** Opening Given entries block **

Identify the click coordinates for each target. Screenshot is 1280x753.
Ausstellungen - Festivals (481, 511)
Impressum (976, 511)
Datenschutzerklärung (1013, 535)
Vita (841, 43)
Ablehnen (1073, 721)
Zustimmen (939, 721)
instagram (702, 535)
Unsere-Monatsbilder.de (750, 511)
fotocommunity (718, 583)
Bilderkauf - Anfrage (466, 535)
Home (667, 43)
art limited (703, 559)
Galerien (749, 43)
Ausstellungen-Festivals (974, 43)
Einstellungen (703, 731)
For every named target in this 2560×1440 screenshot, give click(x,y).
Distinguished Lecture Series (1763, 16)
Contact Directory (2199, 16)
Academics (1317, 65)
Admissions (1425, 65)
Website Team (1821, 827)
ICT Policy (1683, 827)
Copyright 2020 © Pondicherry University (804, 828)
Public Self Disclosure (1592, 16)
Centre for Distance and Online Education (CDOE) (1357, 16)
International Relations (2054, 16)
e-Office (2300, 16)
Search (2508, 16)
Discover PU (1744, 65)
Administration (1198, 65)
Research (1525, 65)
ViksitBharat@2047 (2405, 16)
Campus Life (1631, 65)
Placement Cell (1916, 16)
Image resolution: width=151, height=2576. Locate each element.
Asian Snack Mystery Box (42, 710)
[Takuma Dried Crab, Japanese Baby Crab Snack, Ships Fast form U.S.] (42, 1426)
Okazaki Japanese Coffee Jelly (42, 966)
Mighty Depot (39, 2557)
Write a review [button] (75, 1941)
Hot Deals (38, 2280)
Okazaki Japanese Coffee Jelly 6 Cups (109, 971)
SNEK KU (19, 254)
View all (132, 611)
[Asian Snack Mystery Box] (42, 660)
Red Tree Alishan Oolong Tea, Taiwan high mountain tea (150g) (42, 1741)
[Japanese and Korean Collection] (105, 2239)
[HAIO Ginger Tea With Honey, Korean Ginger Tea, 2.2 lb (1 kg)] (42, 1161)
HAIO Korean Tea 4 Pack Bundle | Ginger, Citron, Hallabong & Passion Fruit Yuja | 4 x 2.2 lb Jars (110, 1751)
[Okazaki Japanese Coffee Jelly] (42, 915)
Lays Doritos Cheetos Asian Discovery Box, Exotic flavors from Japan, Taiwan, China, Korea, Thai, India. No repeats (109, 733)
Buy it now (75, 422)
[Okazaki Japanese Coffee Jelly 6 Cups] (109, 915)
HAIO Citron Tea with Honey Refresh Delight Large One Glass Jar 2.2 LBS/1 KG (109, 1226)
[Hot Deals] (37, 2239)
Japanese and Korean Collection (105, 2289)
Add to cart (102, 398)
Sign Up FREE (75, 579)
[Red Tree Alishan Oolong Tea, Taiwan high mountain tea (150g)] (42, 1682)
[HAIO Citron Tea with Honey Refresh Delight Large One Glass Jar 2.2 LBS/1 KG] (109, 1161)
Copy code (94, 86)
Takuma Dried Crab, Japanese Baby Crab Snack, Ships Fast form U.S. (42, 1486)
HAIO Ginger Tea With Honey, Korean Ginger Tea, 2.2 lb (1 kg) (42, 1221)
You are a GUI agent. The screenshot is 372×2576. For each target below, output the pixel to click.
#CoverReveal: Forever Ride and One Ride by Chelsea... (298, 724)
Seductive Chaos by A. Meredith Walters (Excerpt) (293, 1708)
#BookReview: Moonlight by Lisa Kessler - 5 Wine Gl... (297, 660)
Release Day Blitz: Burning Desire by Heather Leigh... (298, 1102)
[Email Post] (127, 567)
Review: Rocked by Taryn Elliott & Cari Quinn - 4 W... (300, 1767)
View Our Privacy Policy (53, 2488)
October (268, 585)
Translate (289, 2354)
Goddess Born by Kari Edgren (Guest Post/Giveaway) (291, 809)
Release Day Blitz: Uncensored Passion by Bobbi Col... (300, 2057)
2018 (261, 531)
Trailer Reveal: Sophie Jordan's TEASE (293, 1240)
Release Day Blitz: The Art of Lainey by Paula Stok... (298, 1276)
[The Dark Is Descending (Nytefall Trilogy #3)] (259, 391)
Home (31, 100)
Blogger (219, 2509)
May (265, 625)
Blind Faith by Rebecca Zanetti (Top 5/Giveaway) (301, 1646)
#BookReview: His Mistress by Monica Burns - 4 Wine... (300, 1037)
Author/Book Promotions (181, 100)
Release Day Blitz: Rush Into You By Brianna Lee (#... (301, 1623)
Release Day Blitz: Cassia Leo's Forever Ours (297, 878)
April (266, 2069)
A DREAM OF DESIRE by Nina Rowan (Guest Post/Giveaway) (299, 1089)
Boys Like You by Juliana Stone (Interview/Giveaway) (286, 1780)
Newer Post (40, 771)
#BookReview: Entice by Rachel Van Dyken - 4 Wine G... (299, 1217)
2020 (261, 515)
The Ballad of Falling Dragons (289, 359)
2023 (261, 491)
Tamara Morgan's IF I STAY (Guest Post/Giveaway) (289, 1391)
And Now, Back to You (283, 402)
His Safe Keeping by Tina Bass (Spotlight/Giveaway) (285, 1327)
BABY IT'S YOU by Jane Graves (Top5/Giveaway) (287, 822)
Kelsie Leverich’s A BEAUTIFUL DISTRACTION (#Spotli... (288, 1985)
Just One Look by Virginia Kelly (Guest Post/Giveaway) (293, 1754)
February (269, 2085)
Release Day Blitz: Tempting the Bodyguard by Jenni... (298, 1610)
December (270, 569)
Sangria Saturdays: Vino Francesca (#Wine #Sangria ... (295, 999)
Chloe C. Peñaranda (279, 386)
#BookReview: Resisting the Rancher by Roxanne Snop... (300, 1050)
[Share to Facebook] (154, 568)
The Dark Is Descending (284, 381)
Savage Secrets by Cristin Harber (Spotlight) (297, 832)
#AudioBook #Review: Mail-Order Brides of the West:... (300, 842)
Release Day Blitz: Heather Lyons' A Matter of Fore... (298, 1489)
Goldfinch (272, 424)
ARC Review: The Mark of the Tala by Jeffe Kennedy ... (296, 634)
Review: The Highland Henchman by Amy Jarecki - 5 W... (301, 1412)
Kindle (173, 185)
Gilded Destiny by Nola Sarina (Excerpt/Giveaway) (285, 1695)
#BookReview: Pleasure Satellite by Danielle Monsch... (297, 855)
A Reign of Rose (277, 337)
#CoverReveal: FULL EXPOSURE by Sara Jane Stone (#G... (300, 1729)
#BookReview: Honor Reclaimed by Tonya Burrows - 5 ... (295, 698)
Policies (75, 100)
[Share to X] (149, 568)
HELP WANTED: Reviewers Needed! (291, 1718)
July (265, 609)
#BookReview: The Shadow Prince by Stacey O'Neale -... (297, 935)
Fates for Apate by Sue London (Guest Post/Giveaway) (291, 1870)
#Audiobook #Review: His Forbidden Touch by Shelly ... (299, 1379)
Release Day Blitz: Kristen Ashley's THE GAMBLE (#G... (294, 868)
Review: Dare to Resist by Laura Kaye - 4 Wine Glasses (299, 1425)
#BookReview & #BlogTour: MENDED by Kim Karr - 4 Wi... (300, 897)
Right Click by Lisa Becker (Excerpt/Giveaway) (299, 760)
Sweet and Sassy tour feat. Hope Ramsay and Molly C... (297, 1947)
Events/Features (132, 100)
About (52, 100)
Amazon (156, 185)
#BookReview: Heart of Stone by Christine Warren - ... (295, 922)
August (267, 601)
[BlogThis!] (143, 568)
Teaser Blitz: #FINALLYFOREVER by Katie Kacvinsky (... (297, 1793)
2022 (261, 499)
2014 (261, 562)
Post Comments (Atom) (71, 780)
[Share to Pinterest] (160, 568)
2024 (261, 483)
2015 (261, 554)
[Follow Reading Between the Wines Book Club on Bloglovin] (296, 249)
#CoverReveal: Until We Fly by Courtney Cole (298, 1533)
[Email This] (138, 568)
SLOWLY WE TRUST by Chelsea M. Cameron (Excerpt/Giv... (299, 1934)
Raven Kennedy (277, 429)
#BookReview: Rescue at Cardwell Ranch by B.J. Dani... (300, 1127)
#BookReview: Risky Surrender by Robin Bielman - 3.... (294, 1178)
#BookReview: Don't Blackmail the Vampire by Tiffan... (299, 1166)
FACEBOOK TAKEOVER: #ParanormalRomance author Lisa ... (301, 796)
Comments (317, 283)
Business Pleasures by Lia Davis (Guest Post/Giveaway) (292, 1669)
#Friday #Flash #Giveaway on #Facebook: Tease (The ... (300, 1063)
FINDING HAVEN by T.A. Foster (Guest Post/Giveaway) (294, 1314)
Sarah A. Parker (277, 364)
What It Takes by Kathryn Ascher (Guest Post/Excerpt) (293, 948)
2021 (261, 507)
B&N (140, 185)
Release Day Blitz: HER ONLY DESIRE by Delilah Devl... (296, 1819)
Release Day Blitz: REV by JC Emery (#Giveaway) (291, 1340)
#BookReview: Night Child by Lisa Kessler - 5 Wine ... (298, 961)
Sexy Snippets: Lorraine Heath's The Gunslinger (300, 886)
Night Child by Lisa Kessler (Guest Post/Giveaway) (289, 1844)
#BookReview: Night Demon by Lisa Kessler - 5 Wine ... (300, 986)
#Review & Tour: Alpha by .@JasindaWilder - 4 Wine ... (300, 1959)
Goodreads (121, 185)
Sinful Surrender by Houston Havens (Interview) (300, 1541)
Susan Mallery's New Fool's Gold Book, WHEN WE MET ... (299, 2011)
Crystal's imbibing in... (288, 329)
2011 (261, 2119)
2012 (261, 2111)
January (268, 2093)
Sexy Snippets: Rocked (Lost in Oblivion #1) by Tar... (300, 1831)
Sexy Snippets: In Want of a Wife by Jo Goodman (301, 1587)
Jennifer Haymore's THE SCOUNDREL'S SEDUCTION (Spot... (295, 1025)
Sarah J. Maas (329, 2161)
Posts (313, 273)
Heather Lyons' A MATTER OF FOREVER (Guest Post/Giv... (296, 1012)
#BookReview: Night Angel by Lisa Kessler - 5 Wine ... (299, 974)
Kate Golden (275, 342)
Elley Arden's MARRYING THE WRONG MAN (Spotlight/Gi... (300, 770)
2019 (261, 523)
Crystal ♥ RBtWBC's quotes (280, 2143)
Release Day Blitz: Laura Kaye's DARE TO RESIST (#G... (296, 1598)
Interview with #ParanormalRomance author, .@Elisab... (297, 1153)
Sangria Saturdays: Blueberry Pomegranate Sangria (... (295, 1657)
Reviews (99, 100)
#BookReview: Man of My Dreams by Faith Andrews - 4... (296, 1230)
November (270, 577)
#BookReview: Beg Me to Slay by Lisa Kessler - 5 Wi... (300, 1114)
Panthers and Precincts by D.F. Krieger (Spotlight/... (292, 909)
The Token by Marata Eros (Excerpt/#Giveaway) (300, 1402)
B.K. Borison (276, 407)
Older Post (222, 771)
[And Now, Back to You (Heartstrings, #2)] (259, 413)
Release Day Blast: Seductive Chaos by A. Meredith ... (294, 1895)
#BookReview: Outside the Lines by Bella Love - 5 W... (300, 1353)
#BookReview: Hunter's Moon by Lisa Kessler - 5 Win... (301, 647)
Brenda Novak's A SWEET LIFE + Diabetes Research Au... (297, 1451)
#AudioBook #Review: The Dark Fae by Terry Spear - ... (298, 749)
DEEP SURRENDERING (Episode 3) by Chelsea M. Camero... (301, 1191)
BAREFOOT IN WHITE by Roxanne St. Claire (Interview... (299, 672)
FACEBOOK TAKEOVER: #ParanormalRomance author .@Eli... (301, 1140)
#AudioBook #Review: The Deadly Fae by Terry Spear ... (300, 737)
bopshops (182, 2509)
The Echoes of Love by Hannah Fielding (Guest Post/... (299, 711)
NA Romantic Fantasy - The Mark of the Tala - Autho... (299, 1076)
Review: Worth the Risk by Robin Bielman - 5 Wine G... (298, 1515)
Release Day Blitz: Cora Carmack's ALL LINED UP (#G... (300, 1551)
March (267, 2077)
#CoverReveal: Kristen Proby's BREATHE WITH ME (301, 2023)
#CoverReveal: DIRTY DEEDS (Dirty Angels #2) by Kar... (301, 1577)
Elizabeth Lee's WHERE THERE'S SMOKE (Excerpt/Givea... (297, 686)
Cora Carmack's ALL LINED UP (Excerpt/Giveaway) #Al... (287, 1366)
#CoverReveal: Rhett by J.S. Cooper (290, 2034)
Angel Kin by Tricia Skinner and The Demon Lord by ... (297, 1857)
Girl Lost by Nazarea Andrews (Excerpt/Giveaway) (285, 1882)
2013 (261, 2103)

** Closing Given entries block **

Work task:
Starting at the line above that contains "Posts (313, 273)", write out each line exactly until the line that contains "Release Day Blitz: Cora" has been written, and stop there.

Solution to this task:
Posts (313, 273)
Heather Lyons' A MATTER OF FOREVER (Guest Post/Giv... (296, 1012)
#BookReview: Night Angel by Lisa Kessler - 5 Wine ... (299, 974)
Kate Golden (275, 342)
Elley Arden's MARRYING THE WRONG MAN (Spotlight/Gi... (300, 770)
2019 (261, 523)
Crystal ♥ RBtWBC's quotes (280, 2143)
Release Day Blitz: Laura Kaye's DARE TO RESIST (#G... (296, 1598)
Interview with #ParanormalRomance author, .@Elisab... (297, 1153)
Sangria Saturdays: Blueberry Pomegranate Sangria (... (295, 1657)
Reviews (99, 100)
#BookReview: Man of My Dreams by Faith Andrews - 4... (296, 1230)
November (270, 577)
#BookReview: Beg Me to Slay by Lisa Kessler - 5 Wi... (300, 1114)
Panthers and Precincts by D.F. Krieger (Spotlight/... (292, 909)
The Token by Marata Eros (Excerpt/#Giveaway) (300, 1402)
B.K. Borison (276, 407)
Older Post (222, 771)
[And Now, Back to You (Heartstrings, #2)] (259, 413)
Release Day Blast: Seductive Chaos by A. Meredith ... (294, 1895)
#BookReview: Outside the Lines by Bella Love - 5 W... (300, 1353)
#BookReview: Hunter's Moon by Lisa Kessler - 5 Win... (301, 647)
Brenda Novak's A SWEET LIFE + Diabetes Research Au... (297, 1451)
#AudioBook #Review: The Dark Fae by Terry Spear - ... (298, 749)
DEEP SURRENDERING (Episode 3) by Chelsea M. Camero... (301, 1191)
BAREFOOT IN WHITE by Roxanne St. Claire (Interview... (299, 672)
FACEBOOK TAKEOVER: #ParanormalRomance author .@Eli... (301, 1140)
#AudioBook #Review: The Deadly Fae by Terry Spear ... (300, 737)
bopshops (182, 2509)
The Echoes of Love by Hannah Fielding (Guest Post/... (299, 711)
NA Romantic Fantasy - The Mark of the Tala - Autho... (299, 1076)
Review: Worth the Risk by Robin Bielman - 5 Wine G... (298, 1515)
Release Day Blitz: Cora Carmack's ALL LINED UP (#G... (300, 1551)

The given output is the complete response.